For administrative purpose, the union territory of Puducherry is divided into eight taluks. Four of these, viz. Puducherry, Uzhavarkarai, Villianur and Bahour, together constitute Puducherry district. Among these four, only Uzhavarkarai taluk does not contain any rural area. The rural areas under the other three taluks are further divided commune panchayats (CP) or simply communes. Rural area of Puducherry taluk is covered by a single commune – Ariyankuppam, whereas Villianur taluk has two communes, viz. Villianur and Mannadipet, and rural area of Bahour taluk consists of two communes, viz. Bahour and Nettapakkam.

Census 2011 has identified three census towns in Puducherry district, along with three existing statutory towns. Pondicherry and Uzhavarkarai are the municipalities, Kurumbapet is the gram panchayat and the 3 census towns are: Ariyankuppam, Manavely and Villianur. Puducherry urban agglomeration consists of the area under the all these six towns along with Odiampet, which is an urban outgrowth.

For the ease of administration, Department of Revenue and Disaster Management, Government of Puducherry, has defined two sub-divisions of the Puducherry district, viz. Pondicherry North subdivision and Pondicherry South subdivision, each consisting of two taluks. Pondicherry North subdivision contains the taluks of Pondicherry and Uzhavarkarai, whereas Pondicherry South subdivision consists of the other two taluks of the district, viz. Villianur and Bahour. Each of these four taluks are further divided into sub-taluks/firkas which consists of revenue villages from rural/semi-urban/urban area.

Planning and Research Department, Government of Puducherry, further defines the notion of a block. The union territory of Puducherry is divided into six blocks, three of which forms the Puducherry district, viz. Ariyankuppam, Ozkhukarai and Villianur.

==Demographics==
Puducherry's population, 950,289, is roughly equal to that of the nation of Fiji or the US state of Delaware. This gives it a ranking of 460th in India (out of a total of 640).
The district has a population density of 3231 PD/sqkm. Its population growth rate over the decade 2001-2011 was 28.73%. Puducherry has a sex ratio of 1,031 females for every 1,000 males, and a literacy rate of 86.13%.

===Religion===

According to the official 2011 census data, Hinduism is the predominant religion in the Puducherry district, followed by 90.00% of the inhabitants.
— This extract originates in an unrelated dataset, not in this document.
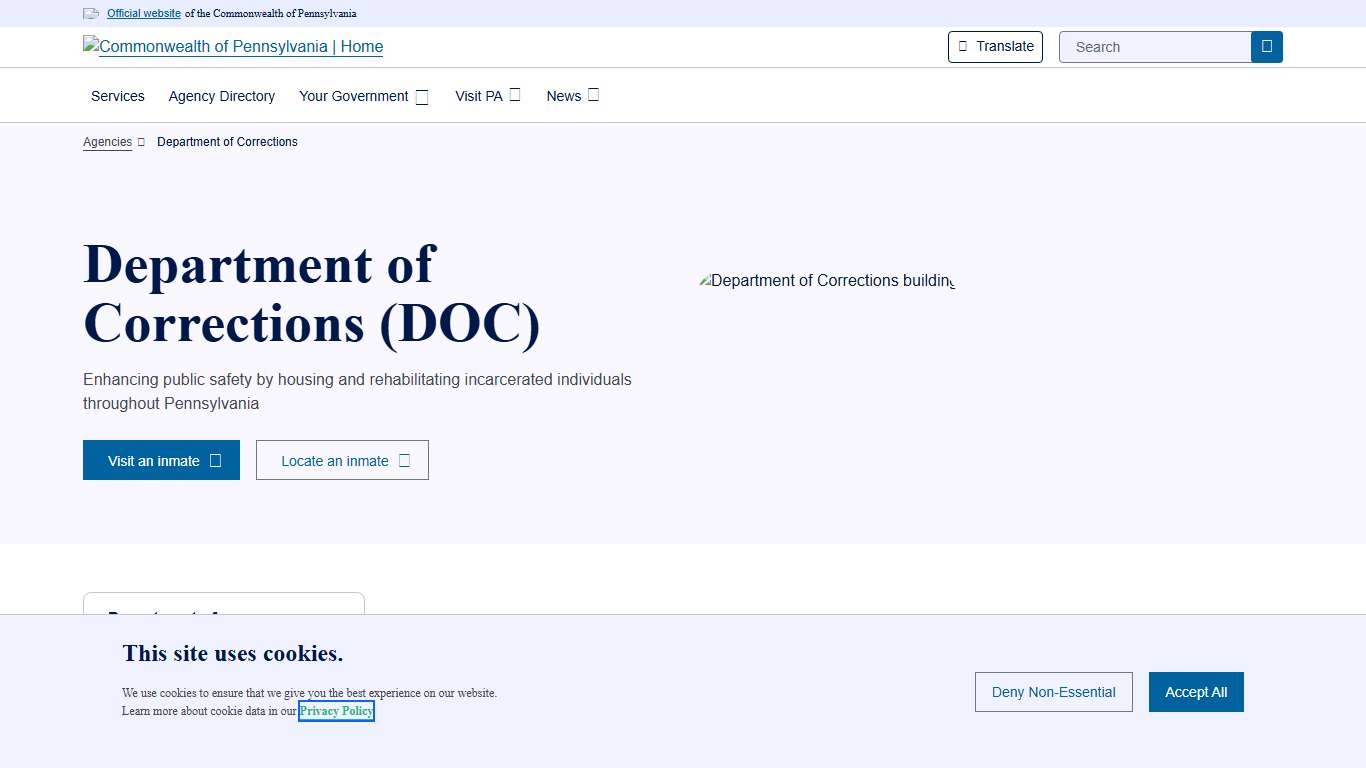Click the globe icon in the Translate button
This screenshot has height=768, width=1366.
click(963, 46)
Christians represent the largest religious minority at 6.14%, followed by Muslims at 3.44%. Other religious groups, including Jains, Buddhists, and Sikhs, combine to constitute less than half a percent of the district's population.

===Language===

Because the Puducherry district is surrounded entirely by the state of Tamil Nadu, the vast majority of its population speaks Tamil as a first language, accounting for 94.52% of the district's residents as of the 2011 census. Due to interstate migration within neighboring regions, the district also supports small minorities of Telugu (1.63%) and Malayalam (1.05%) speakers. Other regional languages like Urdu and Hindi, alongside a small enclave of French speakers stemming from colonial ties, form the remaining 2.80%.